## Edit GTFS as a System
Margaret Atkinson 10/25/22

Overall Goal: Conflate GTFS to TransCAD links

    Issue: Too many route variations
        First Sub-Issue Goal: Get the number of trips per time period for each route variation

Notes:

While this 2018 Recap GTFS has been cleaned by the R script itsleeds_gleangtfs.R and imported to the link layer in TransCAD, I am starting from the cleaned GTFS (not imported to link layer) so that I can easily connect all this data together in a system instead of disparate parts.

In [1]:
import matplotlib
matplotlib.use('agg')  # allows notebook to be tested in Travis

import numpy as np
import pandas as pd
import cartopy.crs as ccrs
import cartopy
import matplotlib.pyplot as plt
import pandana as pdna
import time

import urbanaccess as ua
from urbanaccess.config import settings
from urbanaccess.gtfsfeeds import feeds
from urbanaccess import gtfsfeeds
from urbanaccess.gtfs.gtfsfeeds_dataframe import gtfsfeeds_dfs
from urbanaccess.network import ua_network, load_network

%matplotlib inline

Example of GTFS in UrbanAccess here:

https://github.com/UDST/urbanaccess/blob/dev/demo/simple_example.ipynb

In [2]:
# required bbox including all of Massachusetts and RI as well as parts of NH, CT, NY
bbox = (-73.7207, 41.1198, -69.7876, 43.1161)
# path to the downloaded and cleaned gtfs - mbta recap file for fall 2018
#   this could also be a folder of gtfs folders (pre merge of multiple gtfs)
#path_to_gtfs = r"J:\Shared drives\TMD_TSA\Programs\MID\Networks\Research_Development\Transit_Networks\gtfs_to_transcad\mbta2018_its_clean"
path_to_gtfs = r"J:\Shared drives\TMD_TSA\Programs\MID\Networks\Research_Development\Transit_Networks\gtfs_to_transcad\mbta2018_clean_trips_filter"

In [3]:
loaded_feeds = ua.gtfs.load.gtfsfeed_to_df(gtfsfeed_path= path_to_gtfs,
                                           validation=True,
                                           verbose=True,
                                           bbox=bbox,
                                           remove_stops_outsidebbox=False,
                                           append_definitions=True)
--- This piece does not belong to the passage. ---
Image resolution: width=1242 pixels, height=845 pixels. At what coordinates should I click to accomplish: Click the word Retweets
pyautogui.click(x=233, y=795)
Checking GTFS text file header whitespace... Reading files using encoding: utf-8 set in configuration.
GTFS text file header whitespace check completed. Took 1.21 seconds
--------------------------------
Processing GTFS feed: mbta2018_clean_trips_filter
The unique agency id: mbta was generated using the name of the agency in the agency.txt file.
Unique agency id operation complete. Took 0.05 seconds
Unique GTFS feed id operation complete. Took 0.01 seconds
No GTFS feed stops were found to be outside the bounding box coordinates
mbta2018_clean_trips_filter GTFS feed stops: coordinates are in northwest hemisphere. Latitude = North (90); Longitude = West (-90).
Appended route type to stops
Appended route type to stop_times
--------------------------------
Added descriptive definitions to stops, routes, stop_times, and trips tables
Successfully converted ['departure_time'] to seconds past midnight and appended new columns to stop_times. Took 3.56 seconds
1 GTFS feed file(s) successfully re

### Calculating Route Variation Trip Counts
Now the goal is to get the number of trips per ROUTE, time period, direction, and shape_id and by ROUTE, time period, direction, and route_pattern_id. The idea is to be able to filter out uncommonly used route patterns, which will help with identifying conflation issues that are relevant to the model.

Time of Day Periods
- AM Peak - 6:30 AM to 9:30 AM
- MD - 9:30 AM - 3:00 PM
- PM Peak - 3:00 PM - 7:00 PM
- NT - 7:00 PM - 6:30 AM

In [4]:
hours = gtfsfeeds_dfs.stop_times['arrival_time'].astype('str').str.split(':').apply(lambda x: x[0]).astype('int64') 
minutes = (gtfsfeeds_dfs.stop_times['arrival_time'].astype('str').str.split(':').apply(lambda x: x[1]).astype('int64')/100)
gtfsfeeds_dfs.stop_times['time_integer'] = (hours+minutes).astype('float')
gtfsfeeds_dfs.stop_times['tod'] = np.where(
    ((gtfsfeeds_dfs.stop_times['time_integer'] >= 6.3) & (gtfsfeeds_dfs.stop_times['time_integer']< 9.3)), "AM", 
    np.where(
        ((gtfsfeeds_dfs.stop_times['time_integer'] >= 9.3) & (gtfsfeeds_dfs.stop_times['time_integer']< 15)), "MD",
        np.where(
            ((gtfsfeeds_dfs.stop_times['time_integer'] >= 15) & (gtfsfeeds_dfs.stop_times['time_integer']< 19)), "PM",
            np.where(
                ((gtfsfeeds_dfs.stop_times['time_integer'] >= 19) | (gtfsfeeds_dfs.stop_times['time_integer']< 6.3)), "NT", "0"
            
        ))))

In [5]:
gtfsfeeds_dfs.stop_times.query('tod=="0"')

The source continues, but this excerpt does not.